Regarding the levels of autoantibody titers, it should be noted that they may vary and therefore it is clear that low titers do not exclude AIH diagnosis, nor do high titers establish the diagnosis[1-3,8,9,13,213]. Furthermore, repeated tests may be necessary to allow autoantibody detection and a correct diagnosis. A significant level of positivity would start at 1/40 dilution. However, for patients up to 18 years, any level of autoantibody reactivity is not frequent and therefore seropositivity at 1/20 dilution for ANA and SMA and even 1/10 for anti-LKM and anti-LC1 may be clinically important[5,12,13,145]. Thus, the laboratory should give any level of positivity from 1/10 and then the interpretation of the results should be done within the clinical context and patient’s age. Unfortunately, several laboratories ignore the recommended cut-off points and by using their own (1/80 or even 1/160) expand the proportion of “negatives”, thus contributing further to the potential underestimation of the disease.

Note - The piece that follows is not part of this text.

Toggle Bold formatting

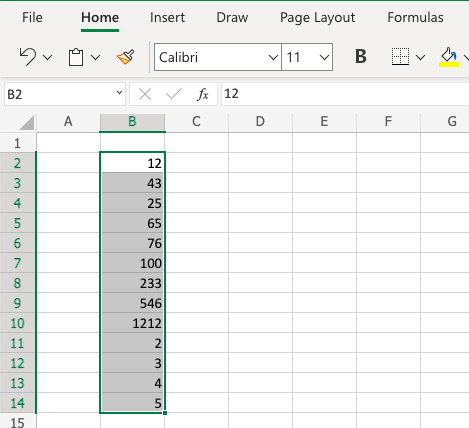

As autoantibody detection is very important for AIH diagnosis, both laboratory personnel and clinicians need to become more familiar with AIH manifestations and interpretation of liver autoimmune serology in order to derive maximum benefit for the affected patient. In this context, the end-user, the clinician, must order tests advisedly with good clinical data and interpret these in the light of the clinical information to make wise evidence-based decisions in an attempt to minimize the problem of underestimation of AIH diagnosis.
The detection of several autoantibodies with limited or obscure clinical importance has been published in patients with AIH[1-3]. These include antibodies to single and double-stranded DNA[1-3,214], phospholipids[215,216], histones[217], cyclic citrullinated peptide[218,219], asialoglycoprotein receptor (anti-ASGP-R)[1-3,9,180,220], chromatin[221], centromere[1-3,180], Ro52[183-185], alpha-actinin (α-actinin)[214,222-224], Saccharomyces cerevisiae[225], celiac disease-related autoantibodies[125,180,226-228], AMA[180,229-234], lactoferrin[235] and p53 protein[236].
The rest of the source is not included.